Les activités minières du groupe sont consacrées principalement à l’uranium. L’uranium est un métal relativement abondant et équitablement réparti dans la croute terrestre. L’uranium naturel contient deux isotopes principaux : l’uranium 238, non fissile, représente plus de 99 % de l’uranium naturel. L’uranium 235, fissile, en représente 0,7 %.

Les activités minières se déroulent sur des cycles particulièrement longs, nécessitant des investissements importants sur plusieurs années avant que ne débute l’exploitation proprement dite, c’est-à-dire avant que les premières livraisons d’uranium ne soient réalisées et que les premiers revenus ne soient encaissés.

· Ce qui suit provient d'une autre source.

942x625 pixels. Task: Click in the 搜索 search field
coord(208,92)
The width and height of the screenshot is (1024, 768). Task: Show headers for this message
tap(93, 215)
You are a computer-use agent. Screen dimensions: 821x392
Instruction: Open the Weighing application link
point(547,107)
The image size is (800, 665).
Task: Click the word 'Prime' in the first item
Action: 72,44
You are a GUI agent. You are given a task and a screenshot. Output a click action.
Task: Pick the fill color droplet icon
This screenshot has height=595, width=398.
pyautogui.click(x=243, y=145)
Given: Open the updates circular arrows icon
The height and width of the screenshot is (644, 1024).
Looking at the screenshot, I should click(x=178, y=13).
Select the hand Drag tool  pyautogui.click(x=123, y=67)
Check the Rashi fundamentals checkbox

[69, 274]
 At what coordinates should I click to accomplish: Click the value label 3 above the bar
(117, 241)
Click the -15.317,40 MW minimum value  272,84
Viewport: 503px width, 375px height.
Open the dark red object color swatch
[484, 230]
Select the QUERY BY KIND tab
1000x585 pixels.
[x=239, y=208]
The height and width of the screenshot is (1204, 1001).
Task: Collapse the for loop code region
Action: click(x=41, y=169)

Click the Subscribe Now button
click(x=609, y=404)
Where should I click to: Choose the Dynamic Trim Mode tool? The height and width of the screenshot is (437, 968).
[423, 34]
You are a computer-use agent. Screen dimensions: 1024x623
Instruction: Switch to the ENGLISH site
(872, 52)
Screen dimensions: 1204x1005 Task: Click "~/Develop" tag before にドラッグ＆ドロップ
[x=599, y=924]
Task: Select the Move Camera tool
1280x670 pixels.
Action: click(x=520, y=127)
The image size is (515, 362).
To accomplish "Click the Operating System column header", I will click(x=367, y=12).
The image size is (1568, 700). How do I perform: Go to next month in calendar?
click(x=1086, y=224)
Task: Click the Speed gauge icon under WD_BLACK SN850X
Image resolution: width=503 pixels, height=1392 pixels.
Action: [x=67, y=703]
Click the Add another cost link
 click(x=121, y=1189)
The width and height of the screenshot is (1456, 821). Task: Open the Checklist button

Une fois la faisabilité technique et économique démontrée, le minerai d’uranium est exploité en fonction des caractéristiques du gisement, dans des mines souterraine ou à ciel ouvert ou par lixiviation in situ. Le minerai extrait des mines souterraines ou à ciel ouvert est transporté vers une usine de traitement. Le minerai y est broyé et l’uranium est dissous, en général en utilisant des solutions acides. L’uranium est extrait de ces solutions au moyen de solutions organiques ou de résines échangeuses d’ions. Il sera enfin précipité pour obtenir après séchage un concentré d’uranium (le “Yellow Cake”), qui est ensuite conditionné pour expédition vers les usines de conversion choisies par les clients.

La technique dite de lixiviation in situ est utilisée le plus souvent pour des minerais à faible ou très faible teneur en uranium. Cette technique peut être mise en œuvre assez rapidement dans la plupart des cas. Elle consiste à injecter une solution oxydante dans la couche minéralisée, afin de dissoudre l’uranium. La solution obtenue est ensuite pompée vers la surface et traitée dans des installations spécialisées.

Le réaménagement des sites miniers est une activité importante mettant en œuvre des techniques de génie civil et minier particulières. Le réaménagement des sites fait appel à de nombreuses disciplines. Il a pour objet de remettre les sites à leur état naturel lorsque l’exploitation a pris fin.